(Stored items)
_____
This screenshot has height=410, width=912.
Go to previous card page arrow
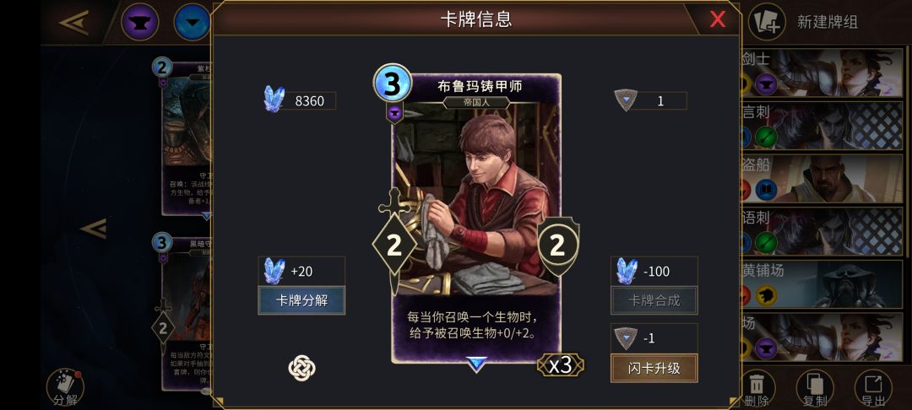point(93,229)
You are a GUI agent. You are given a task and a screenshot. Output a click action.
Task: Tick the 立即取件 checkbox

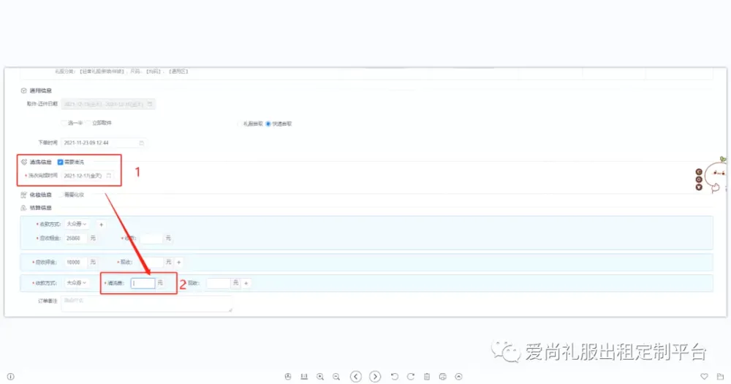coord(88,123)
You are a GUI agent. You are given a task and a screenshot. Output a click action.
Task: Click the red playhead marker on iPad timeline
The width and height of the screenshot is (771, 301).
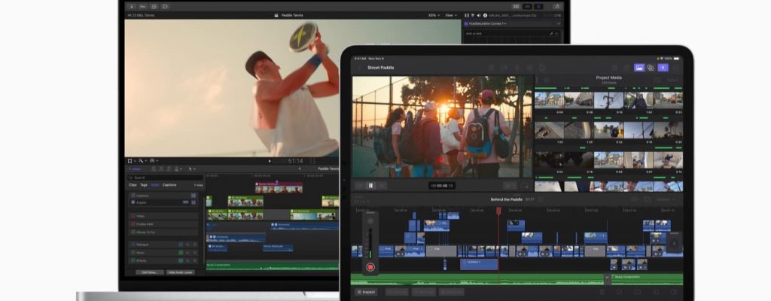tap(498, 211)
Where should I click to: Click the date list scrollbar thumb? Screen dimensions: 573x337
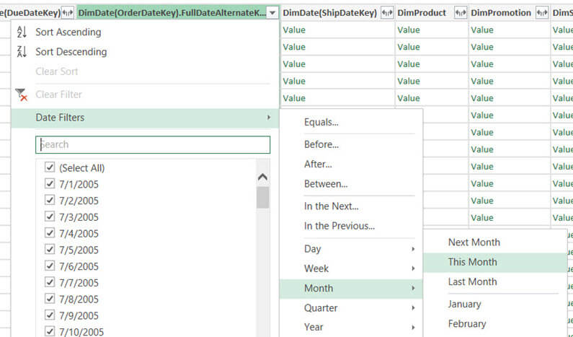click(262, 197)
_____
#### PROBLEM STATEMENT:
Please repeat, exactly and with nothing else, the lines from the one containing "Task: Click the" to the last line of the entries, both included, excluding any pictures.

#### YOUR RESPONSE:
Task: Click the red playhead marker on iPad timeline
The width and height of the screenshot is (771, 301).
tap(498, 211)
Where should I click to: Click the date list scrollbar thumb? Screen dimensions: 573x337
click(262, 197)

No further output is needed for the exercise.